> About this task: Your output should be the lines below from the one holding "The width and" through the one holding "Viewport: 1232px width, 967px height.", transcribed exactly, with no pictures.

> Exercise input:
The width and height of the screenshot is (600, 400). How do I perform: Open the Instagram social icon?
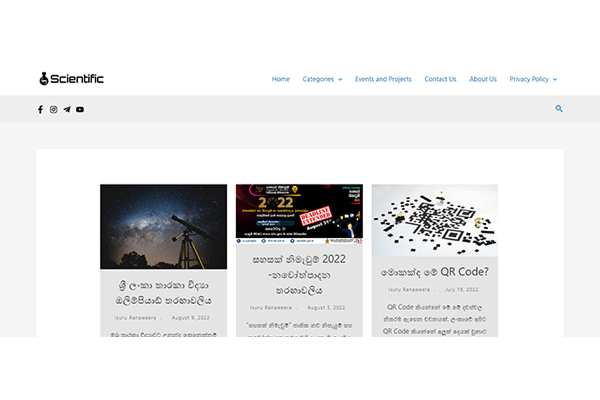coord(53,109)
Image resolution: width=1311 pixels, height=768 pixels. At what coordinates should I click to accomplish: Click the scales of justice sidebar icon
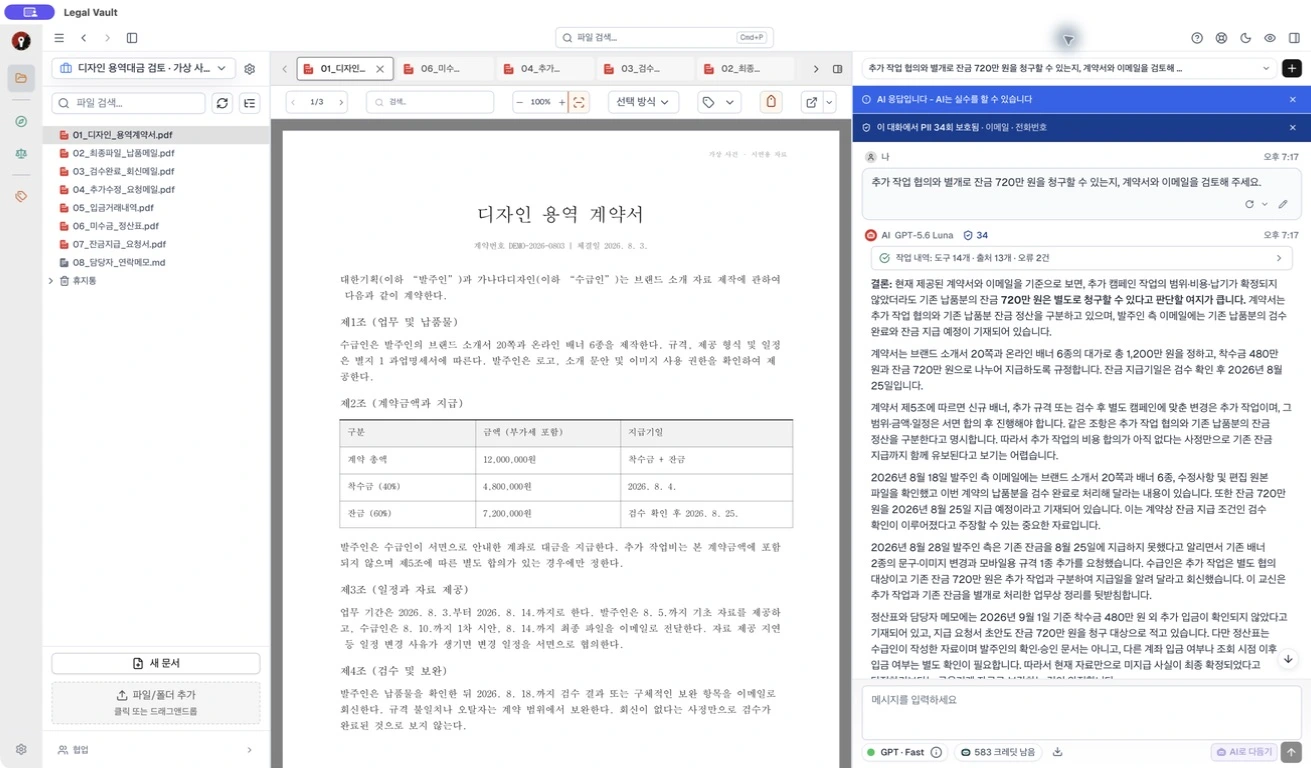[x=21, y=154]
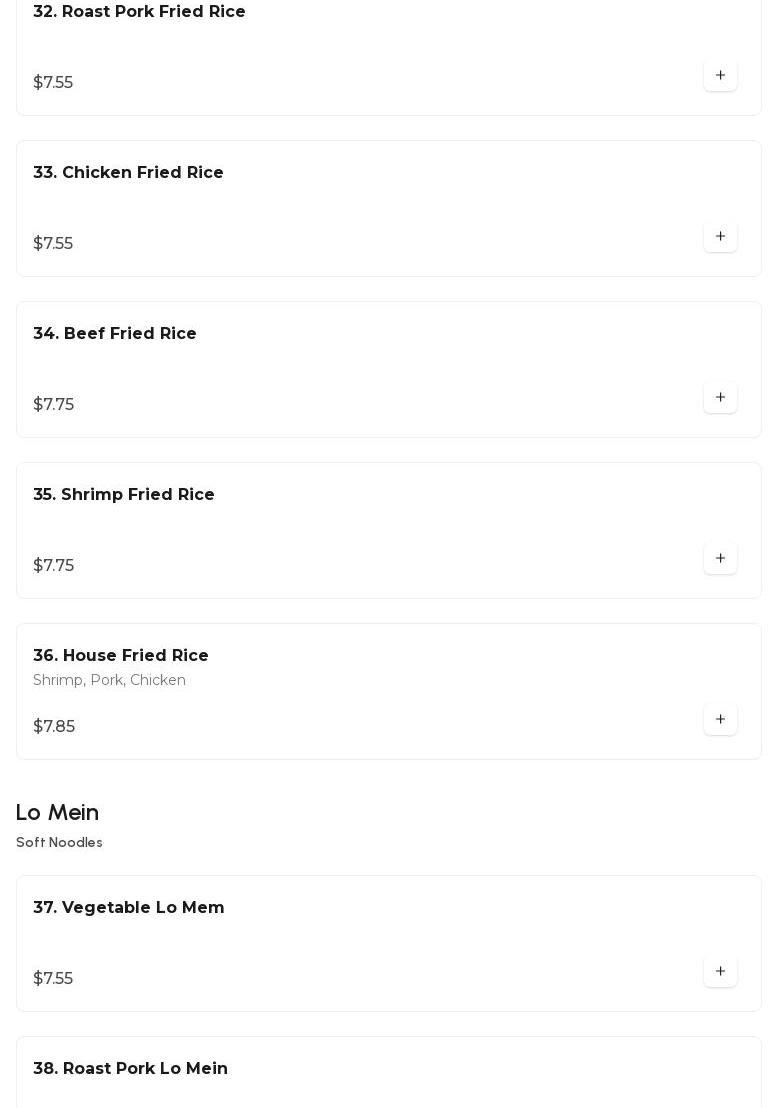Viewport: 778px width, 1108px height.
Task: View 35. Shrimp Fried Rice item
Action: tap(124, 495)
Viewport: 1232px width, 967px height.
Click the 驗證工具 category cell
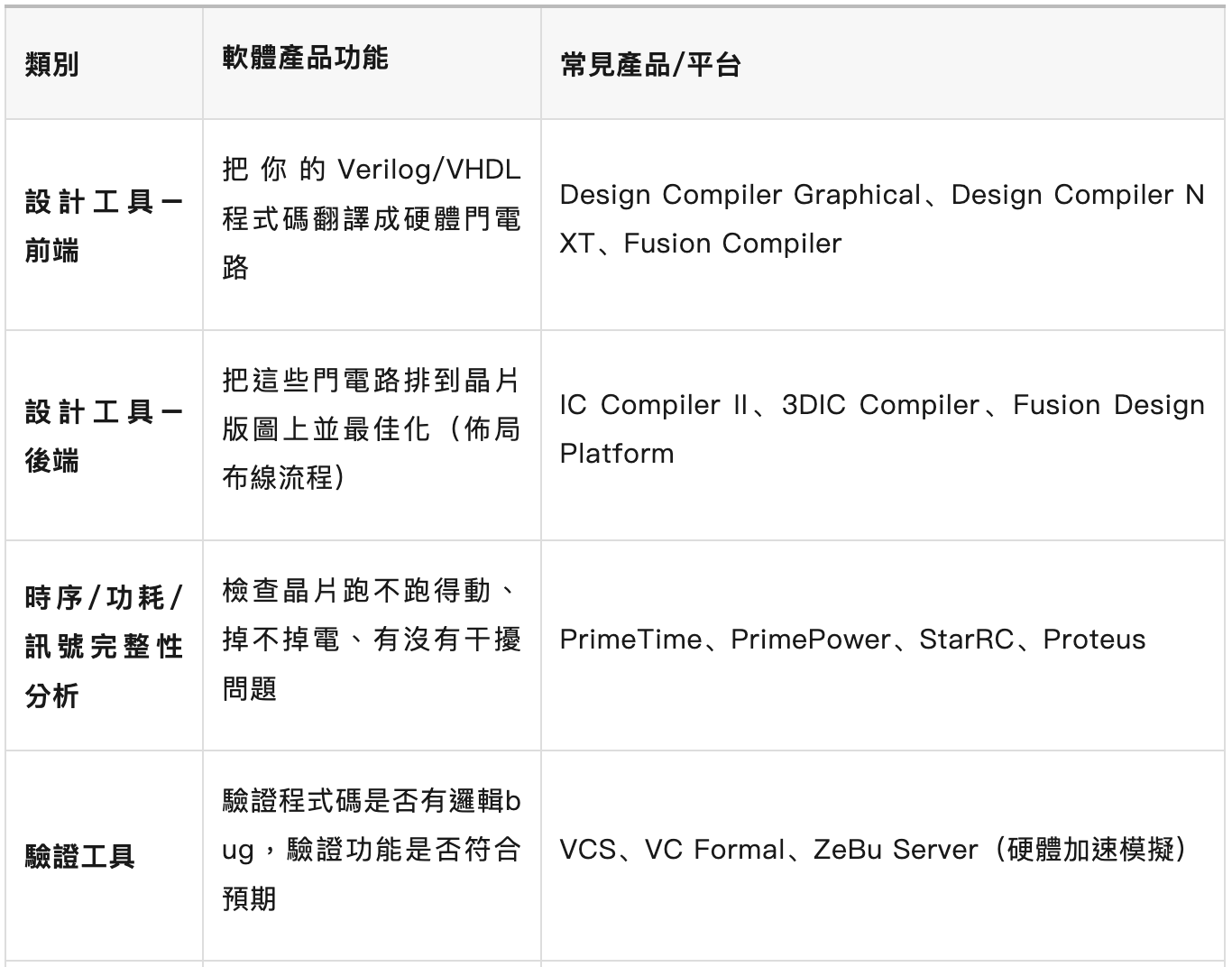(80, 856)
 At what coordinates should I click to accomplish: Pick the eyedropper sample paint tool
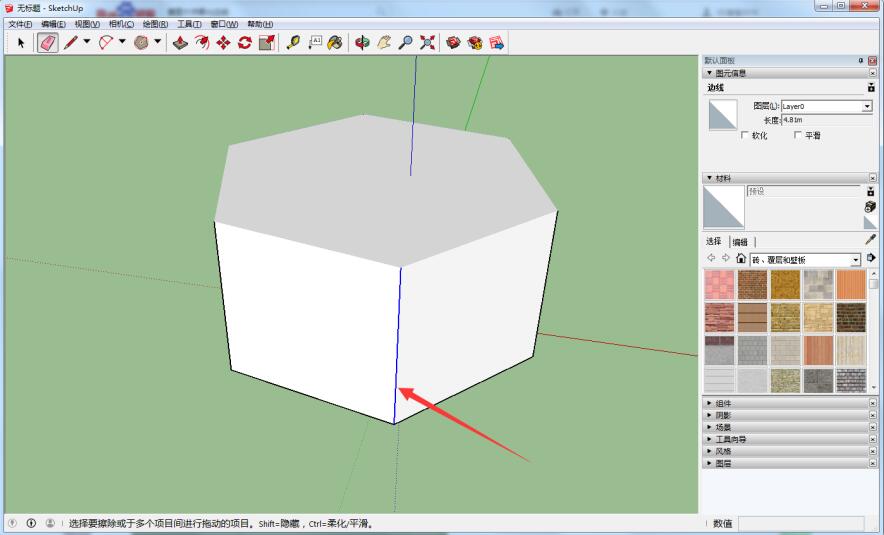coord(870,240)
* * *
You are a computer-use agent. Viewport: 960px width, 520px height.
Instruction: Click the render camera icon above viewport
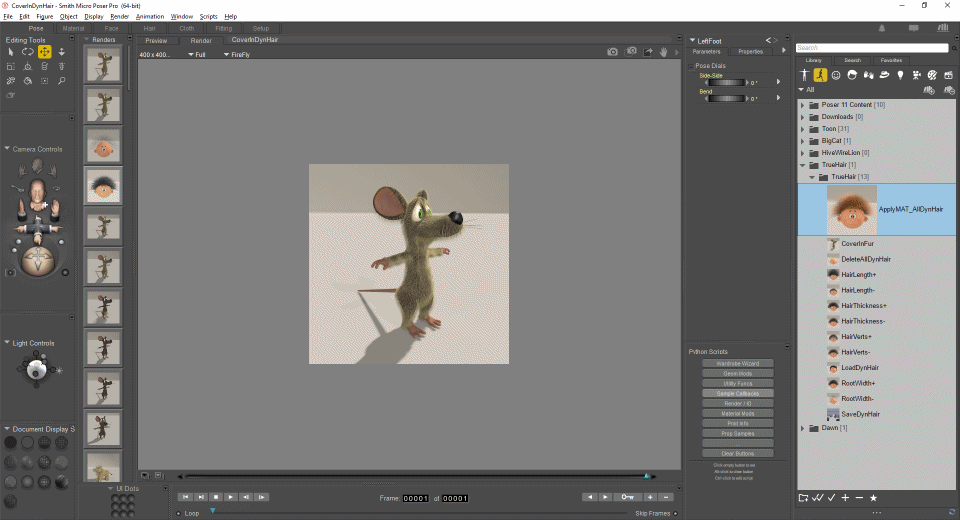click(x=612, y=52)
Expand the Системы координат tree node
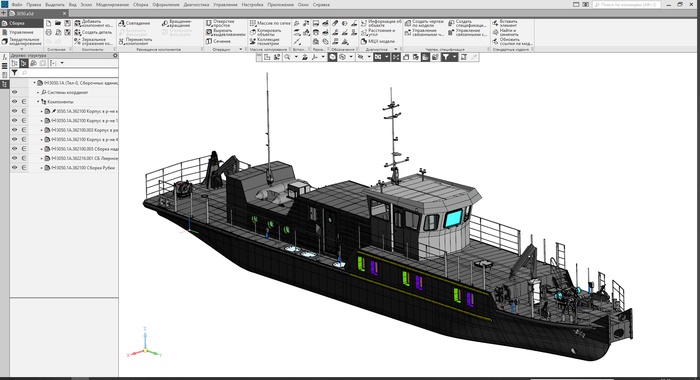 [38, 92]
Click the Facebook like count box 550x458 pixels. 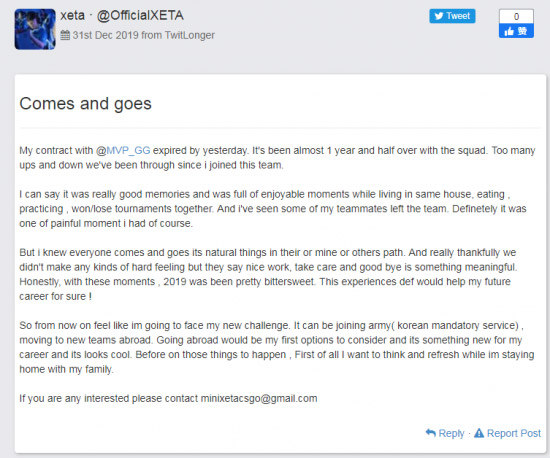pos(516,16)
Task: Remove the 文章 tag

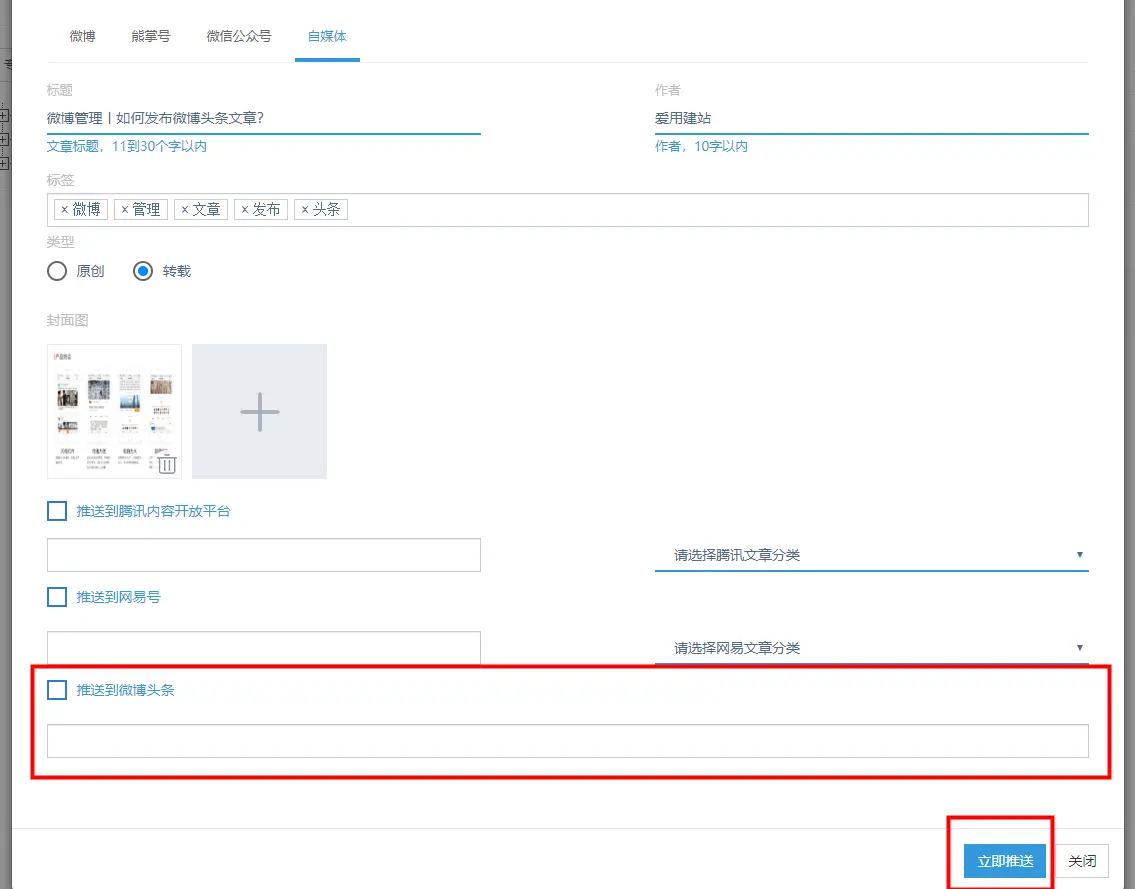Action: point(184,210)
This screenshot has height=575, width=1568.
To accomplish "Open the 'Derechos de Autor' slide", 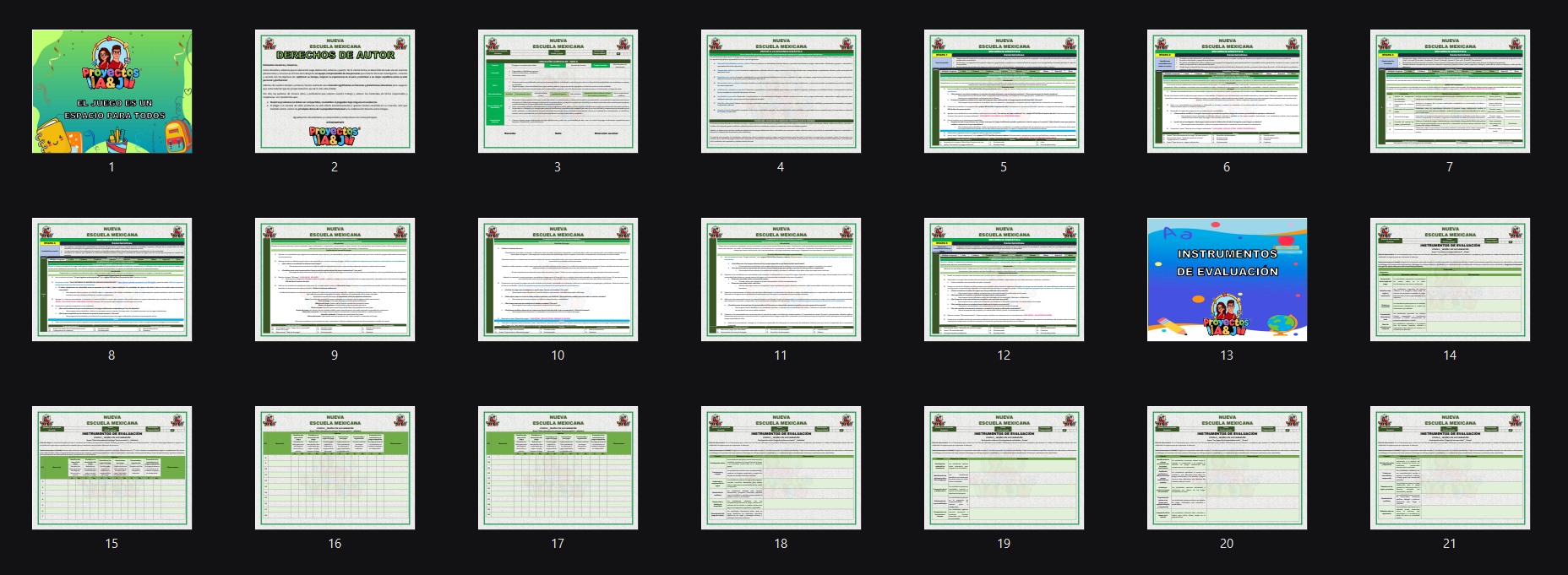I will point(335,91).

> Result of the task:
The width and height of the screenshot is (600, 400). How do I perform: Open the Instagram social icon?
coord(53,109)
Image resolution: width=1311 pixels, height=768 pixels. At what coordinates should I click to accomplish: Click the scales of justice sidebar icon
[x=21, y=154]
Viewport: 778px width, 1108px height.
Task: View 35. Shrimp Fried Rice item
Action: tap(124, 495)
Viewport: 1232px width, 967px height.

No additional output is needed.